DE1642663U - WIDE BEAM MIRROR LAMP. - Google Patents

Description

Wide beam mirror luminaire.

The innovation relates to wide-beam mirror lights, such as those that are advantageous, for example, for illuminating streets, squares, halls and the like. Such mirror lights can expediently be designed with two channel mirrors acting in different directions and having a parabolic or parabolic cross-sectional shape. The task of the innovation is to create a particularly simple luminaire with inexpensive light distribution development that is suitable for rod-shaped light sources, L ~ Luollen, particularly suitable for fluorescent lamps. The novelty is that those facing each other The apex zones of the gutter are cut out so far that that the light emitted in the direction of the apex zones of the individual light source passes through the cutouts and at least partially hits the upper zone of the other mirror and is reflected by this. If one of the two light sources fails with this arrangement, light emission to both sides is maintained.

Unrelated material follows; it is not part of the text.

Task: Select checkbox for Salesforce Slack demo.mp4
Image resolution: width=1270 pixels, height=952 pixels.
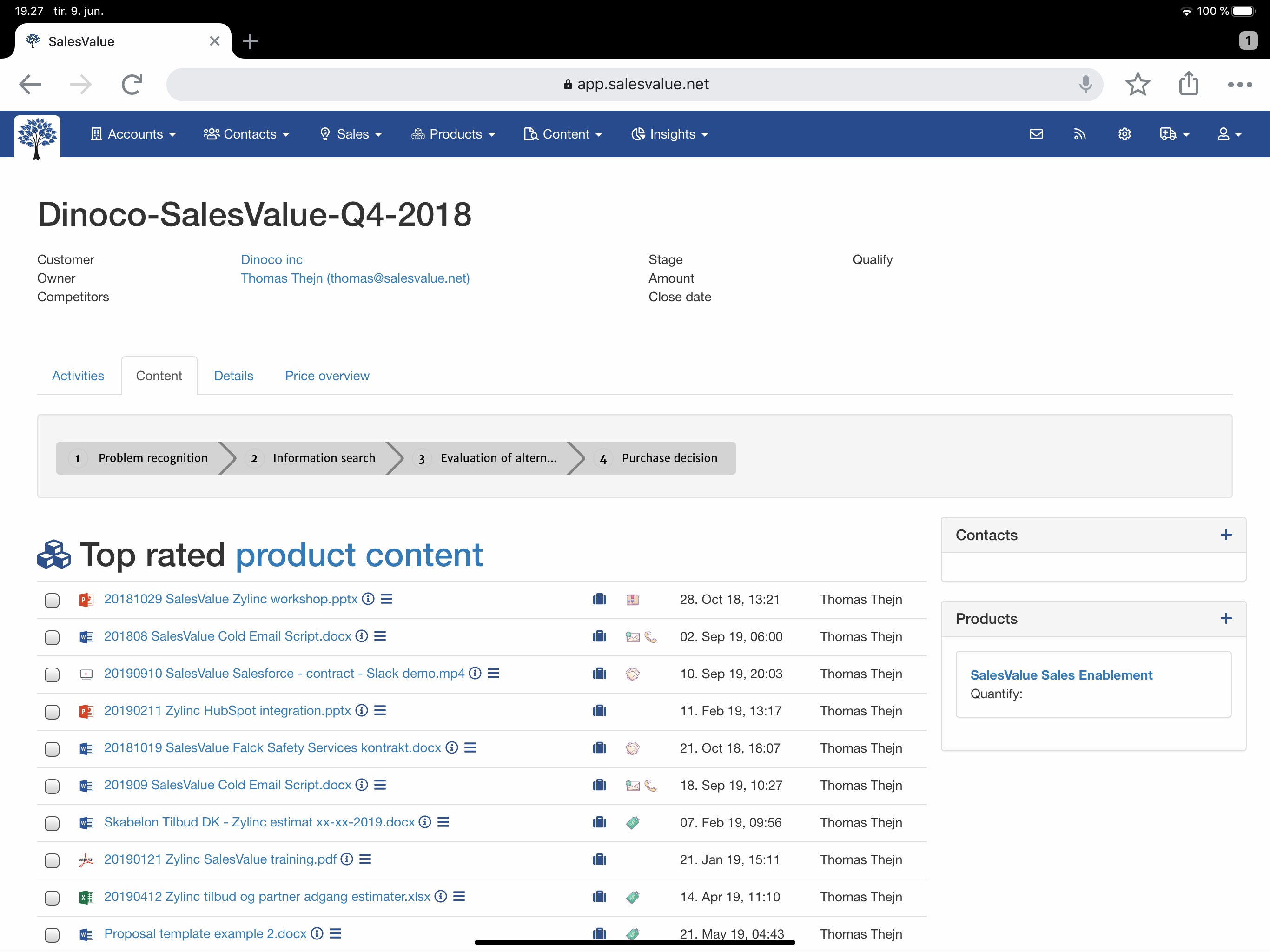Action: click(52, 674)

The innovation is explained in more detail below using the drawing. 1 shows a schematic cross section through the new lamp. Fig. 2 a cross-section through the right half of the Leuohten on an enlarged scale and Fig. 3 the light distribution of the luminaire.

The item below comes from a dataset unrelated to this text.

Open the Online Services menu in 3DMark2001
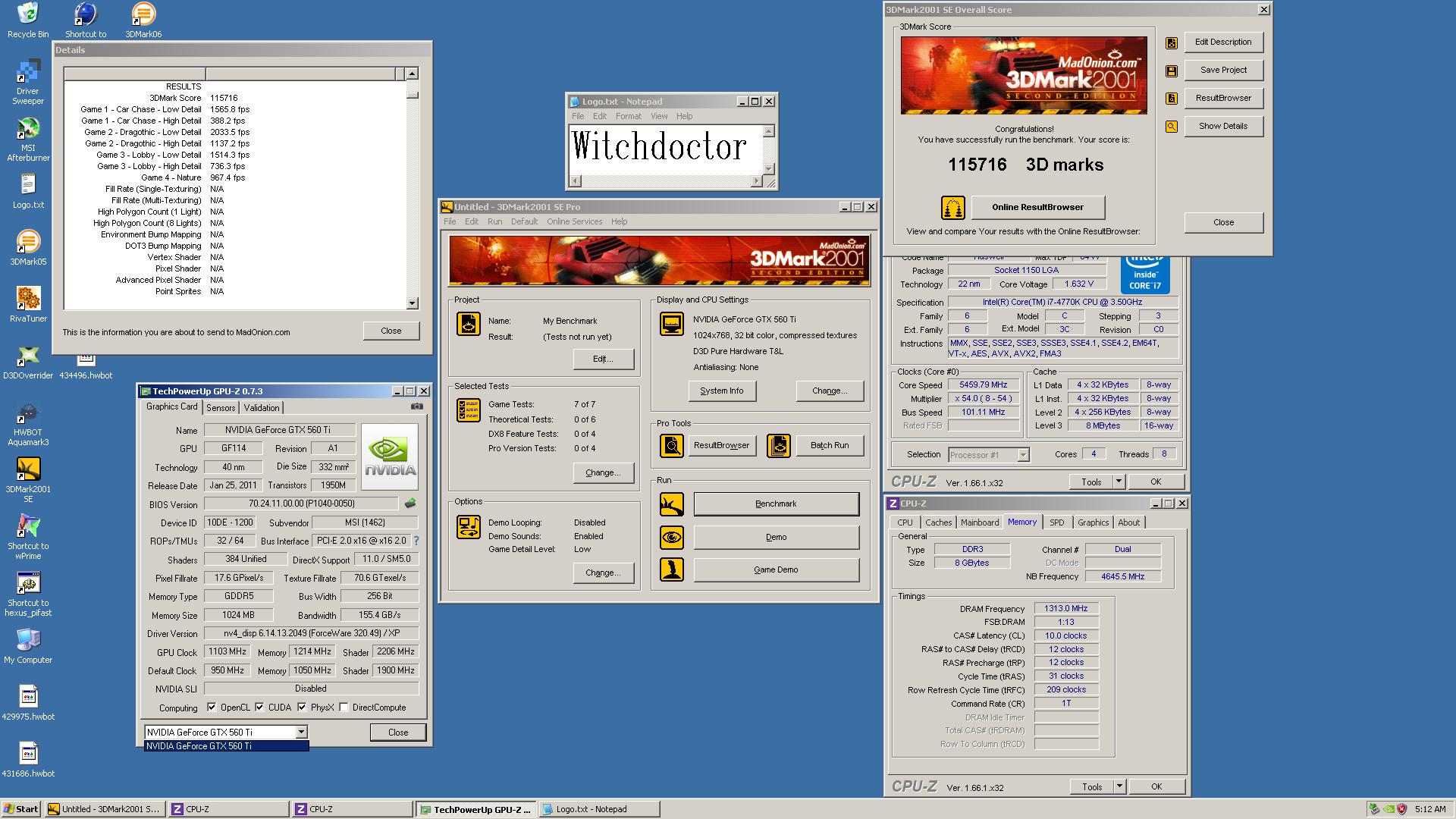The width and height of the screenshot is (1456, 819). [574, 221]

In Fig. 1, 1a, 1b and 2a, 2b are two in different directions effective gutter reflectors with mirrored inner surface. The cross-section of both Gutter mirror. has-the basic shape of a parabola or a parabola-like shape. F. 1 and F 2 are the two focal lines and 3, 4 are the mirror axes that oppose the Verticals are inclined at a certain equal angle. In each of the two Mirror is a rod-shaped light source, preferably a low-voltage fluorescent lamp 5.6 arranged parallel to the focal lines F 1 and F 2. Those at the back of each other facing apex zones between points 7.9 and 8.10 are cut out, d. H. you are missing. As can be seen from the beam path shown, illuminated thus each of the two light sources 5, 6 has its associated mirror reflector. Besides that a part occurs through the cutout between points 7 and 8 or 9 and 10 of the light emanating from the light sources into the neighboring reflector. The two light sources are advantageously arranged so that at least one part of the luminous flux entering the adjacent reflector, the upper zones 1a or 2a of the two reflectors meets and is deflected outward by it. For this reason, the two light sources 5 and 6 are not arranged in the focal lines, but on the one passing through the focal lines F 1 and F 2, to the mirror axes 3.4 vertical planes shifted downwards by a certain amount.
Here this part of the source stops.